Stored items
= Beginning of Section =

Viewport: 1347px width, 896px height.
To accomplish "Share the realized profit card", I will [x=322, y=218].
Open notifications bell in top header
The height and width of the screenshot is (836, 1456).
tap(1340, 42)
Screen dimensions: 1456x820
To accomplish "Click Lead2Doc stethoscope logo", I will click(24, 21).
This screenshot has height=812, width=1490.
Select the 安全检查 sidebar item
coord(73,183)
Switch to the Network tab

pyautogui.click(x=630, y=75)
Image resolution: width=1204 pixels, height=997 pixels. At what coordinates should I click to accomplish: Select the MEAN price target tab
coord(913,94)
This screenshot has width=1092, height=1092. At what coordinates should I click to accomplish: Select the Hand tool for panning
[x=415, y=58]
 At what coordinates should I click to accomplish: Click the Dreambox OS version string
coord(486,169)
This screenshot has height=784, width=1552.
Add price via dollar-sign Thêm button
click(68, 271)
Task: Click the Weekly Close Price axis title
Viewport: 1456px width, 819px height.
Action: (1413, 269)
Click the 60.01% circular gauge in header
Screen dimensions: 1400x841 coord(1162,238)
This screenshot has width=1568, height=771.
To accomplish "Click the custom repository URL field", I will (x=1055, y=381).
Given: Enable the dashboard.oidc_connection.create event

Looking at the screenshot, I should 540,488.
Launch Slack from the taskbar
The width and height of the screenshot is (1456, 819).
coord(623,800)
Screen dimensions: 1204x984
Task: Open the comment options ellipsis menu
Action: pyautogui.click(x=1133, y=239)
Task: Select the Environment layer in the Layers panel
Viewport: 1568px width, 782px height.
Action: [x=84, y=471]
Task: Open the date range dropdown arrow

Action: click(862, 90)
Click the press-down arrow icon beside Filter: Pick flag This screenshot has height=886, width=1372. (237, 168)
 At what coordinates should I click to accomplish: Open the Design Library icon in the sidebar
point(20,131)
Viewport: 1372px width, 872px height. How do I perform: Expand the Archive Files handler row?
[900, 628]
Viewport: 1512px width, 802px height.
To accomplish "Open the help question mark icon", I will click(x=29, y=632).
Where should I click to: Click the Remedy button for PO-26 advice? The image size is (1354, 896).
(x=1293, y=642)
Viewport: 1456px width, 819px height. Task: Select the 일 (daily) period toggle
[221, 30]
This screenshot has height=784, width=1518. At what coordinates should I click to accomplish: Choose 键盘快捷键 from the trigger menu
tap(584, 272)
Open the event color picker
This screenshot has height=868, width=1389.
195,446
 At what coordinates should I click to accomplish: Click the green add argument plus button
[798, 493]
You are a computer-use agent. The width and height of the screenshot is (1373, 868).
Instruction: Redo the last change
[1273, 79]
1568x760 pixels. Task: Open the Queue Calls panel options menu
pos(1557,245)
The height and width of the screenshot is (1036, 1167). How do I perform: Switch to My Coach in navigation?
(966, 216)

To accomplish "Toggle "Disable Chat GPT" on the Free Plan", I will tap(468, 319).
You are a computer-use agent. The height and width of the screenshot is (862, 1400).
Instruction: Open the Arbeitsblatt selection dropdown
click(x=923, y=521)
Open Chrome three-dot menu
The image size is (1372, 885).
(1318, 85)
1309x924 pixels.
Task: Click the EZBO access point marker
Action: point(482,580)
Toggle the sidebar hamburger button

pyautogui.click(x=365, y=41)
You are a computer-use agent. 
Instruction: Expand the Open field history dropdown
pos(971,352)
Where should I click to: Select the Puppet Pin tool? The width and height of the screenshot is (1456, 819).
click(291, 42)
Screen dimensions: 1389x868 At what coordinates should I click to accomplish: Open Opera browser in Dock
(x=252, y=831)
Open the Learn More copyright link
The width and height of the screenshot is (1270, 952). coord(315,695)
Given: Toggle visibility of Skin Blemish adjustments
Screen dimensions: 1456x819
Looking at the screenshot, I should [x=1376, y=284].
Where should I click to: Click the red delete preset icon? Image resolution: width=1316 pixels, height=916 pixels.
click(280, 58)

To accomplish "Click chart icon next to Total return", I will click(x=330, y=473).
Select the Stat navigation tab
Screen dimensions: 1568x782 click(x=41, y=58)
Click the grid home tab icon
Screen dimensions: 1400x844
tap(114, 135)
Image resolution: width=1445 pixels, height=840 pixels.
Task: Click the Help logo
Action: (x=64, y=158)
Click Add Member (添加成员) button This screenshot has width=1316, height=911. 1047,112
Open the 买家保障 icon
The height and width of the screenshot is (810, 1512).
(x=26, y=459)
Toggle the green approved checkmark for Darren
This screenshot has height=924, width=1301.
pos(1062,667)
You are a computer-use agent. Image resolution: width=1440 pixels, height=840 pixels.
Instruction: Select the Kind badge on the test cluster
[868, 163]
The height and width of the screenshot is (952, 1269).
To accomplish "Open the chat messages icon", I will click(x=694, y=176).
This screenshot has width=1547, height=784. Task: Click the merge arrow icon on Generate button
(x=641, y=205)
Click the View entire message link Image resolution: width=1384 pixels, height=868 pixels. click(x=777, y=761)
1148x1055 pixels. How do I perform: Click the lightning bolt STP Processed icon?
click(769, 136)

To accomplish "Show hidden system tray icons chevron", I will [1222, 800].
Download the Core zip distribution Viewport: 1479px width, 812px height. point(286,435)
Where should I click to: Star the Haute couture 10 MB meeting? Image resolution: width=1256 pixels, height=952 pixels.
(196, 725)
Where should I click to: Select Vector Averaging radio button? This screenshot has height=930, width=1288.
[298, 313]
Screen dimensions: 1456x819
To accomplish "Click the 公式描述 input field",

= End of Section =

» Your objective
Taking the lines above, repeat exactly those from the line that contains "This screenshot has width=1547, height=784." through the line that contains "Download the Core", and both of those lines as well. Include nothing else.

» Final answer
This screenshot has width=1547, height=784. Task: Click the merge arrow icon on Generate button
(x=641, y=205)
Click the View entire message link Image resolution: width=1384 pixels, height=868 pixels. click(x=777, y=761)
1148x1055 pixels. How do I perform: Click the lightning bolt STP Processed icon?
click(769, 136)

To accomplish "Show hidden system tray icons chevron", I will [1222, 800].
Download the Core zip distribution Viewport: 1479px width, 812px height. point(286,435)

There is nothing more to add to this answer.